| Reading text |
=== Begin Enclosure ===
SECURITIES AND EXCHANGE COMMISSION

Washington, D.C. 20549

 

FORM 8-K

 

CURRENT REPORT

 

PURSUANT TO SECTION 13 OR 15(D) OF THE

SECURITIES EXCHANGE ACT OF 1934

 

Date of Report (Date of earliest event reported): December 19, 2023

 

SPECTRAL AI, INC.

(Exact name of registrant as specified in its charter)

 

Delaware   001-40058   85-3987148
(State or other jurisdiction
of incorporation)
  (Commission File Number)   (I.R.S. Employer
Identification No.)

 

2515 McKinney Avenue, Suite 1000

Dallas, Texas

  75201
(Address of principal executive offices)   (Zip Code)

 

(972) 499-4934

(Registrant’s telephone number, including area code)

 

Not Applicable

(Former name or former address, if changed since last report)

 

Check the appropriate box below if the Form 8-K is intended to simultaneously satisfy the filing obligation of the registrant under any of the following provisions:

 

Written communication pursuant to Rule 425 under the Securities Act (17 CFR 230.425)

 

Soliciting material pursuant to Rule 14a-12 under the Exchange Act (17 CFR 240.14a-12)

 

Pre-commencement communications pursuant to Rule 14d-2(b) under the Exchange Act (17 CFR 240.14d-2(b))

 

Pre-commencements communications pursuant to Rule 13e-4(c) under the Exchange Act (17 CFR 240.13e-4(c))

 

Securities registered pursuant to Section 12(b) of the Act:

 

Title of each class   Trading Symbols   Name of each exchange on
which registered
Common Stock, par value $0.0001 per share   MDAI   The Nasdaq Stock Market LLC
Redeemable Warrants, each whole warrant exercisable for one share of Common Stock, at an exercise price of $11.50 per share   MDAIW   The Nasdaq Stock Market LLC

 

Indicate by check mark whether the registrant is an emerging growth company as defined in Rule 405 of the Securities Act of 1933 (§230.405 of this chapter) or Rule 12b-2 of the Securities Exchange Act of 1934 (§240.12b-2 of this chapter).

 

Emerging growth company

 

If an emerging growth company, indicate by check mark if the registrant has elected not to use the extended transition period for complying with any new or revised financial accounting standards provided pursuant to Section 13(a) of the Exchange Act.
=== End Enclosure ===
| What the task requires |
In the Form 8-K text, what is the trading symbol for the common stock of Spectral AI, Inc.?

| Data segment |
=== Begin Enclosure ===
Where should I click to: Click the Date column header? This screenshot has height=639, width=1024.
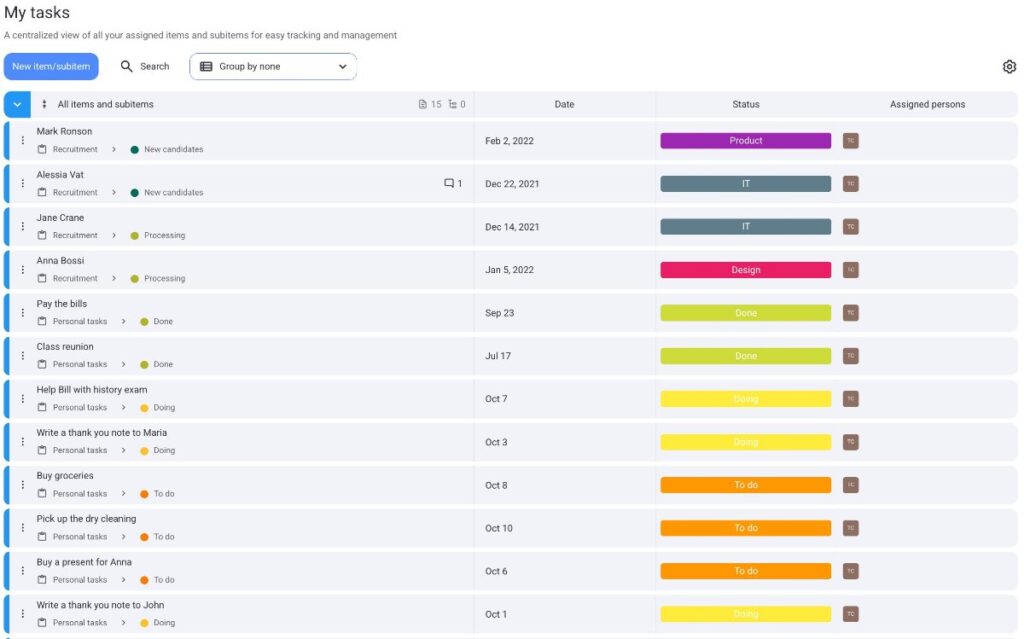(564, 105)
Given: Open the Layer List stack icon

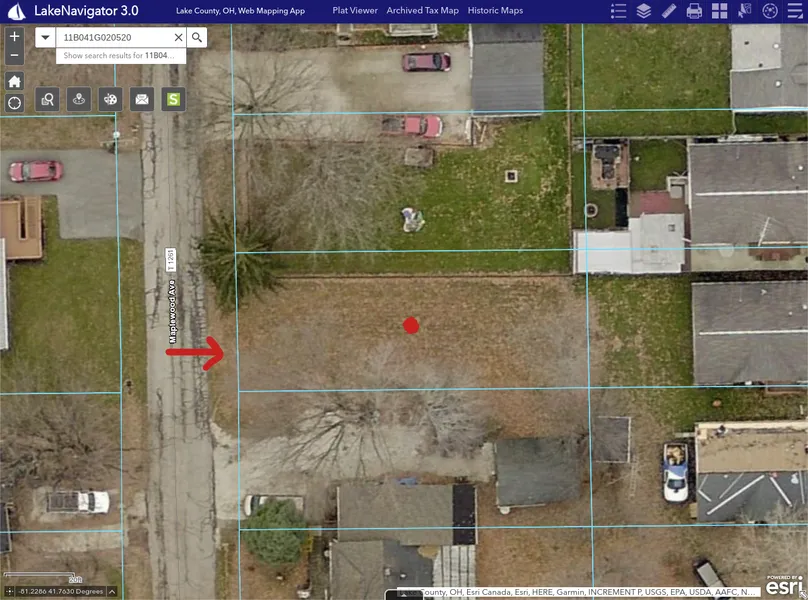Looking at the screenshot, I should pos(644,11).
=== End Enclosure ===
| Result of this task |
MDAI